This is what I'm going to be covering in this. The idea is by the end of it, you'll want to take any existing/new project and just add a few seeds. Plus I have some cool tricks to get a lot of value from your seed data.

Could be a user, could be Tax Rates or chucks of fixed data. The idea is that is development we have a good representation of production so we can build a good UX. And in production we have any data that is good to be available.

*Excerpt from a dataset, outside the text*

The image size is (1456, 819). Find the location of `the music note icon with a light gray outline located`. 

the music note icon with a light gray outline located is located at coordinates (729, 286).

Rails has some built in commands to make this easier for us, and also their is the awesome bin/setup fil.e

They also live here:

The default file sucks so hard. I hate it. I don't think you'd ever want your seeds to look like this at all.

If I'm lucky they look like this. Where there is actually something a bit more useful going on.

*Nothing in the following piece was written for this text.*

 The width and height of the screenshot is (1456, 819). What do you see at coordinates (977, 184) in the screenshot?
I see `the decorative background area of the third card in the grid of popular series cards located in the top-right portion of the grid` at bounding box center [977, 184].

Maybe you'll also get this, or just a blank file. You might also get something a bit suspect. This is taken from a real project I worked on. I wish I had written that comment, but I didn't. In the production DB that value is different now. They we're made years ago & were to much of a hassle to keep up to date.

Before we continue! Let's check the vibes of the room! Throw up some emojis! Who has picked up a project where it was just blank? I feel it's pretty common.

I used to work in agencies quite a lot & it was pretty common to just take a copy of the production DB.

I don't think I've ever worked on a project which was amazing. I'm going to show you a very cool trick I've started doing which I think is the way to go.

First story: This was a few years ago now, but a developer was sent a copy of the production database to use locally. Then someone broke into their office on a weekend (Smashed the door in) and stole their laptop. They had to tell the customer about it (Code + DB lost) & it was very uncomfortable. As we all work from home, this one is becoming more important to think about. Aside: I heard that Facebook the developers dev environment is in a cloud machine the SSH into. I'm super excited about GitHub Codespaces for not having the codebase/DB on local machines, but instead of cloud machine which is destroyed at the end of each session.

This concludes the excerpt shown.